Given the paucity of current documentation of system change and its effects, we cannot reliably identify gaps in knowledge; instead, we must point to a broad array of important questions for which we have mostly anecdotal answers. With more than 300 communities around the country developing 10-year plans to end homelessness (see Interagency Council on Homelessness Web site (www.ich.gov), and at least 90 of them promulgating those plans and taking some steps toward implementing them (Cunningham, et al., 2006), and independent efforts to change systems in many locations, there is great need to evaluate the impact of these efforts and the factors that were most important in shaping (or blocking) that impact. We know of no plans to do so, beyond the self-assessments that are likely to show up in annual applications for continuum-of-care funding in response to HUD requirements. It would indeed be a great shame if, at the third National Symposium on Homelessness Research 10 years from now, there is no more systematic research evidence for the impacts of system change than we have been able to report here.

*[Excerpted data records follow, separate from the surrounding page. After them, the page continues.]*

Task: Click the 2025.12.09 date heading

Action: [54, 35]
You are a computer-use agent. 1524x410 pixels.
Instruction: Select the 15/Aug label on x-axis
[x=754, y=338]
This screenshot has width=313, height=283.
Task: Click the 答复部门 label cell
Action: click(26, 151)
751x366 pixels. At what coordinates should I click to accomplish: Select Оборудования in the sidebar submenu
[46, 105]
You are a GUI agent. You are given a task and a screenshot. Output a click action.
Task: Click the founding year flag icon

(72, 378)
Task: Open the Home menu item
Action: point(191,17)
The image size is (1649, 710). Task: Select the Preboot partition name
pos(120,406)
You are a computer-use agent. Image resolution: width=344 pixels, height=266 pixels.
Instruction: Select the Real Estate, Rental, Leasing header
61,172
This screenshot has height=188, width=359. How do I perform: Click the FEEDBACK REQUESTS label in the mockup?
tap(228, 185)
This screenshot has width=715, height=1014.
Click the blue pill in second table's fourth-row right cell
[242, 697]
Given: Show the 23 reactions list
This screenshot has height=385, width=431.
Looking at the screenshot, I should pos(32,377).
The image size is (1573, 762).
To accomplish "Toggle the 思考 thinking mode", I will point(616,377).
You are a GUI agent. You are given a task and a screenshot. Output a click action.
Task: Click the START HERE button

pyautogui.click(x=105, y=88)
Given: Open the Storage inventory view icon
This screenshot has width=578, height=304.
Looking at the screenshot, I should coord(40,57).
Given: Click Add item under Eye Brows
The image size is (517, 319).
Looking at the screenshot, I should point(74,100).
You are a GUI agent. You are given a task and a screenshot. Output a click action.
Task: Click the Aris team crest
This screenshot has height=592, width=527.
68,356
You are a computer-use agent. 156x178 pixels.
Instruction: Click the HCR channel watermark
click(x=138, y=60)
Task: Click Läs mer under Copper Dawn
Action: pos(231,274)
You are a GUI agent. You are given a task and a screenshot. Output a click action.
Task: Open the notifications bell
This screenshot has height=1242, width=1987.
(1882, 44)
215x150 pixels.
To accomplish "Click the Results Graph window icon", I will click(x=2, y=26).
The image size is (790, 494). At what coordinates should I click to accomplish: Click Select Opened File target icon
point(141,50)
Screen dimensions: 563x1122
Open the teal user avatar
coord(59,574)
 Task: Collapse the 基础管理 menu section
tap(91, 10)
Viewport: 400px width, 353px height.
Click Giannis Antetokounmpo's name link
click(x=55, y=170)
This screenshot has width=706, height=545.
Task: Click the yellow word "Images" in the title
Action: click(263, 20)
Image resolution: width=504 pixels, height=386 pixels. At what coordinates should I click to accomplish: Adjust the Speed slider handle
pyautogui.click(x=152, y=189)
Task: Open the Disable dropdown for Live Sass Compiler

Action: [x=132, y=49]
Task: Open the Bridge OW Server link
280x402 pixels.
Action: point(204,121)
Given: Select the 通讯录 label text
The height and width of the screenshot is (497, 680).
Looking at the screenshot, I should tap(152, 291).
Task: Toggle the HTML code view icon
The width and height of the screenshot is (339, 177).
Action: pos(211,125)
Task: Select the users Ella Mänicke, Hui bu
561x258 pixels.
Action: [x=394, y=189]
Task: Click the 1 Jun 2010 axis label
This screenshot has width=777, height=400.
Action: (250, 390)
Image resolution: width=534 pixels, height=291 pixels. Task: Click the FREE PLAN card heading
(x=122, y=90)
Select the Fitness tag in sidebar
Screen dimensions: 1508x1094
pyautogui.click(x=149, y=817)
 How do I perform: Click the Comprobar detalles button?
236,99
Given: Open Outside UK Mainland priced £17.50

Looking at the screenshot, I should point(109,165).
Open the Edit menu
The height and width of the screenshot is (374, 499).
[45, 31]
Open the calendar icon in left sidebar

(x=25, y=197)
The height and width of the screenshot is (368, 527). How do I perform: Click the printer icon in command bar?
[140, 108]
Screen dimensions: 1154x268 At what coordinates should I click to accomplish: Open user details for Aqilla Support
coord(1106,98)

This is an area where practitioners and advisors abound, but hard evidence is elusive. In this paper we have tried to lay out some basic answers to a preliminary question: How will we know that systems have changed? We must go on from there, to design and fund research that answers the following questions:
- Which actions were pivotal in achieving change?
- What level of effort, staffing, and political will is required to implement change?
- How will we know we are making progress toward ending homelessness, and will we be able to say with confidence that systems change contributed to any observed reductions?
- Are some systems more important to change than others in community efforts to end homelessness?
- How much of any change we observe will we be able to attribute to the introduction of more effective program approaches (e.g., adoption of best practices), compared to streamlining system processes?
- How much of any change we observe will we be able to attribute to the structure of the change effort? As one reviewer noted, the communities currently organizing for ending homelessness or chronic homelessness are using very different structures. The motive for seeking an answer to this question would be to help communities just starting on the process to select the most effective structure. The suggested structures include:
- A centralized, coordinated, state-to-local model (Utah),
- A two-tier framework that aligns state with locals to implement state framework (Michigan, Missouri, North Carolina),
- Integrated CoC and 10-year plan efforts (District of Columbia, Contra Costa County, California) that plan to implement across multiple populations all at once, and
- An incubator approach (Montana).
Individual communities can and should implement formative and summative evaluations using the frameworks and methods described in the Evaluation Processes section of this paper. In addition, a systematic system change-oriented multisite, multi-year research project similar to the ACCESS evaluation, set up to measure a spectrum of change processes and their impacts over time, could be very fruitful.